Our war in Vietnam is over 5 decades old and has left us many wounds in need of healing. Issues of PTS and Moral Injury are crucial to address not only for those who acquired them in that Southeast Asian country but for the more recent veterans who have the opportunity to find health and healing now. Michael Castellana, a therapist at Camp Pendleton, says of veterans: 
These are remarkable, courageous men and women.
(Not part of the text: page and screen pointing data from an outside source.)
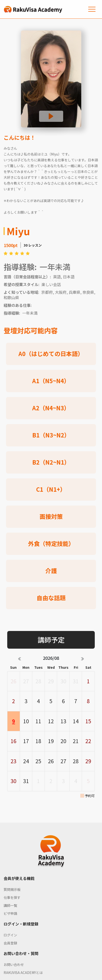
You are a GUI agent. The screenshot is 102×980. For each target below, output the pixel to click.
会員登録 (10, 943)
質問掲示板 (12, 889)
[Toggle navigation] (92, 9)
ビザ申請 (10, 913)
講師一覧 (10, 905)
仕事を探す (12, 897)
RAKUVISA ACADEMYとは (23, 972)
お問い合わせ (14, 964)
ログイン (10, 935)
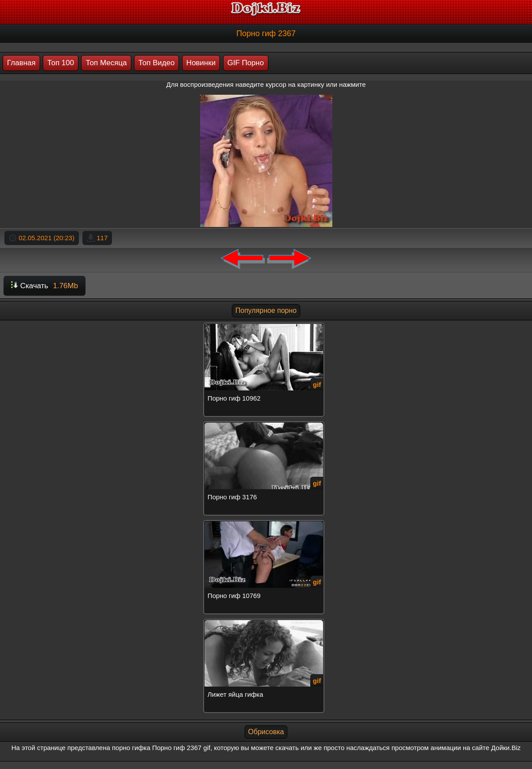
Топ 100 (60, 63)
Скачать (45, 286)
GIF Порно (246, 63)
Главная (21, 63)
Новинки (201, 63)
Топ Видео (156, 63)
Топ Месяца (106, 63)
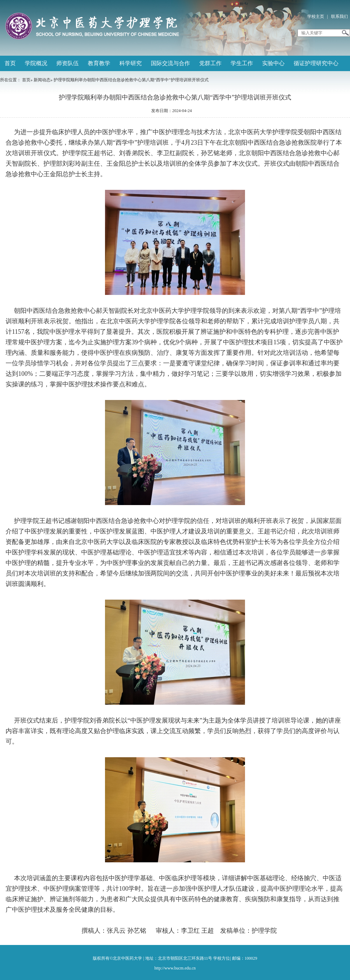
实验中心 (273, 63)
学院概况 (36, 63)
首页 (10, 63)
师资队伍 (67, 63)
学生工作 (242, 63)
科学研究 (130, 63)
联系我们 (339, 16)
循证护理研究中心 (316, 63)
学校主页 (316, 16)
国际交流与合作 (170, 63)
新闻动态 (42, 80)
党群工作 (210, 63)
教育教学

We should laugh with them, grieve with them, and most of all, empathize and inject a human perspective on the terrible experiences these service members have endured. We must bear with them, the distressing and challenging events they have lived through, and accompany them as they make their way to a new, fuller understanding and appreciation of their role in war and as fellow human beings in the world. (Wood, p.268) ​
It is crucial that we as individuals find ways to accompany them in their quest for healing, not only to stem the tide of trauma and violence already inflicted, but as acts of prevention so that the wounds suffered don’t beget new ones. With compassion and understanding, we can work to unravel both the PTS and Moral injury that many veterans have known for far too long, and in turn learn how to better address these issues in the future. ​

​References

Beder, Joan ed. Caring for the Military: A Guide for Helping Professions. New York: Routledge, 2017.
Brown, Brene. Daring Greatly. New York: Avery, 2012.
Bryant-Davis, Thelma. Thriving in the Wake of Trauma: A Multicultural Guide. Westport, CT.: Praeger Publishers, 2005.
Coleman, Penny. Flashback: Post-Traumatic Stress Disorder, Suicide & the Lessons of War. Boston: Beacon Press, 2006.
Levine, Peter A. In an Unspoken Voice: How the Body Releases Trauma & Restores Goodness. Berkeley: North Atlantic Books, 2010.
Meagher, Ilona. Moving a Nation to Care: Post-Traumatic Stress Disorder & America’s Returning Troops. Brooklyn, NY: Ig Publishing, 2007.
Van der Kolk, Bessel. The Body Keeps the Score: Brain, Mind, and Body in the Healing of Trauma. New York: Viking, 2014.
Wilson, Timothy D. Redirect: Changing the Stories We Live By. New York: Back Bay Books, 2011.
Wood, David. What Have We Done: The Moral Injury of Our Longest Wars. New York: Little Brown, 2017.